Sorenson parkte hinter dem zweiten Streifenwagen und stieg aus. Sie war eine große Frau, offensichtlich skandinavischer Herkunft, eher attraktiv als hübsch, mit langem aschblondem Haar, dessen Farbe ein wenig aufgehellt zu sein schien. Zu ihrer schwarzen Hose trug sie eine schwarze Jacke mit einer blauen Bluse darunter. Sie hatte feste schwarze Schuhe an den Füßen und eine birnenförmige Umhängetasche über der Schulter. Darin transportierte sie ihre ganzen Sachen außer ihrer Pistole, die an der linken Hüfte hing, und dem Lederetui mit ihrer Plakette, das in einer Hosentasche steckte.
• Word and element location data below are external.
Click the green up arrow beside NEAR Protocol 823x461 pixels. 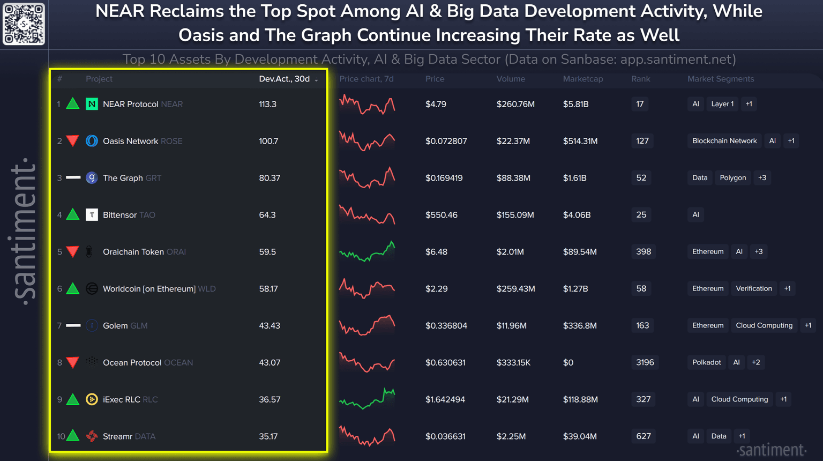coord(73,104)
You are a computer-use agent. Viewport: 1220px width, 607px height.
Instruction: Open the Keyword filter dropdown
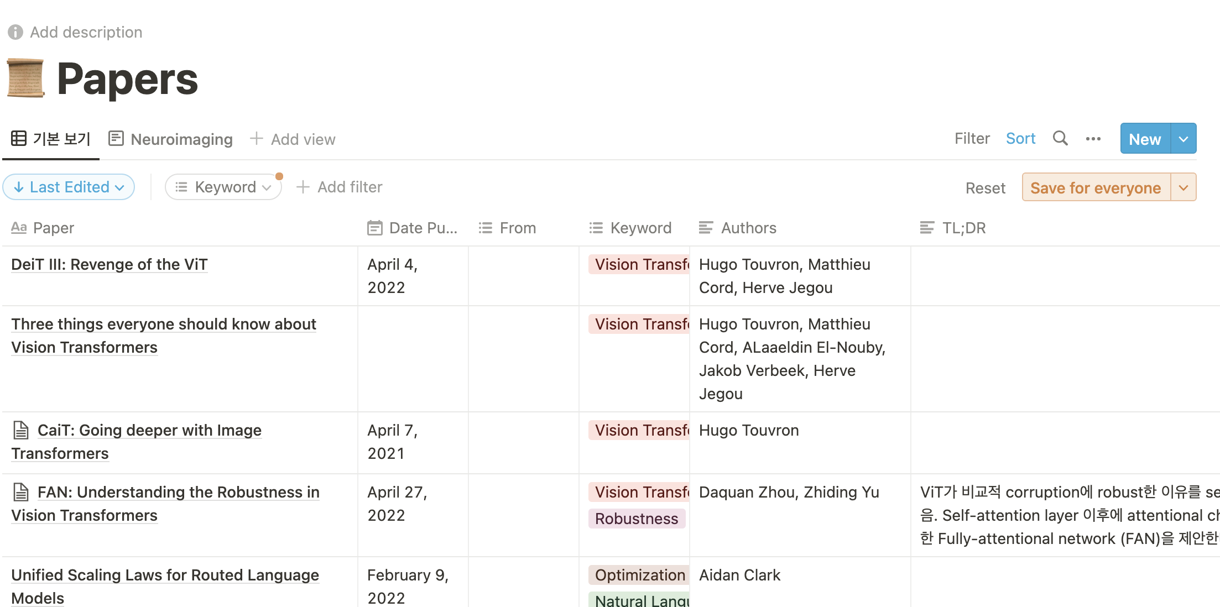(x=223, y=187)
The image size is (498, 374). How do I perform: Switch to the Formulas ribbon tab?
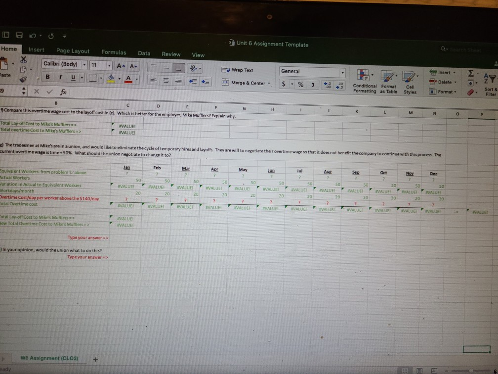[114, 52]
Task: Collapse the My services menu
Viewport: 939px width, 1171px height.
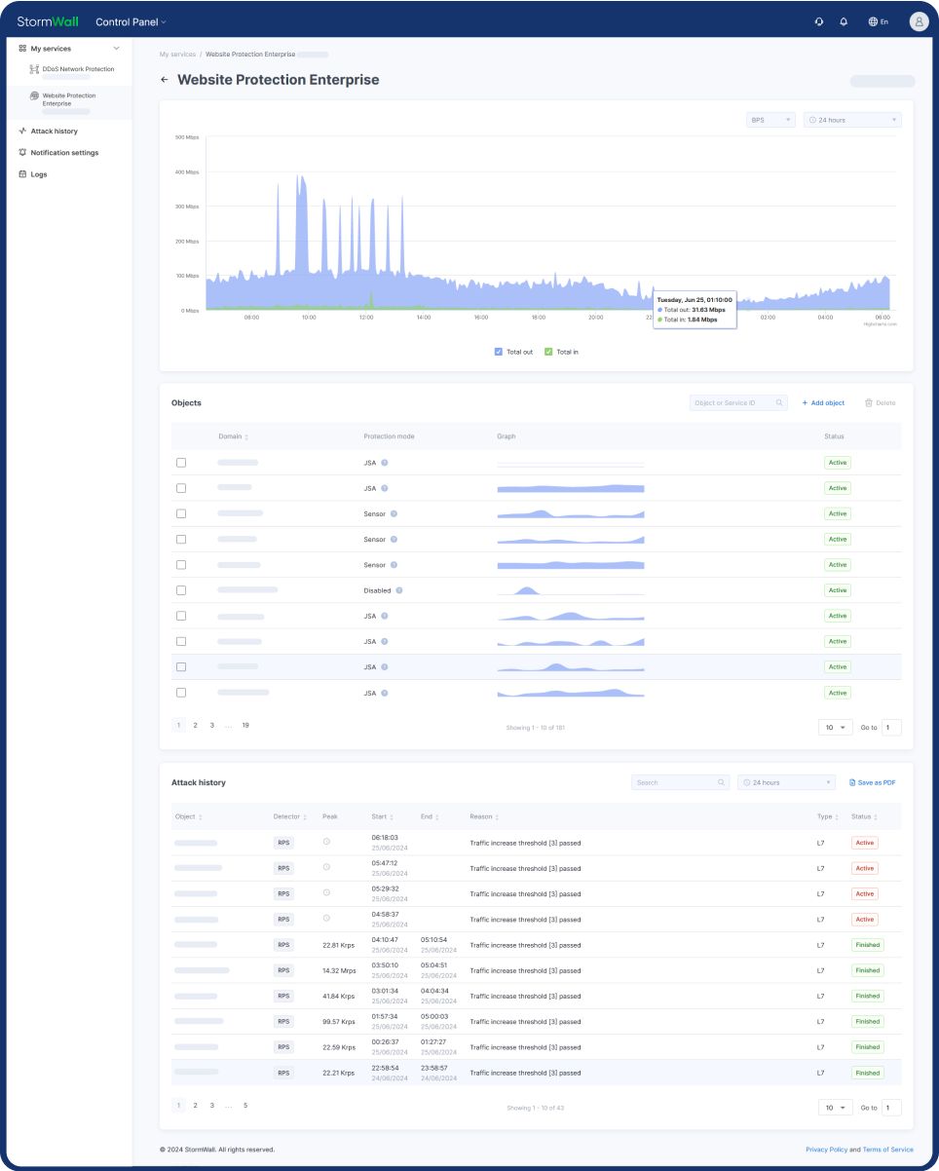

Sie zog das Etui heraus, klappte es auf und ging damit auf den Sheriff zu. Er war etwa zwanzig Jahre älter als sie, ziemlich muskulös, aber nicht groß – ähnlich wie ein Footballspieler. Für einen alten Mann nicht schlecht. Über seinem Uniformhemd trug er eine Winterjacke. Keine Handschuhe, obwohl die Nacht kalt war. Sie gaben sich die Hand und standen dann sekundenlang schweigend vor dem Betonbunker, als überlegten sie, wo sie anfangen sollten.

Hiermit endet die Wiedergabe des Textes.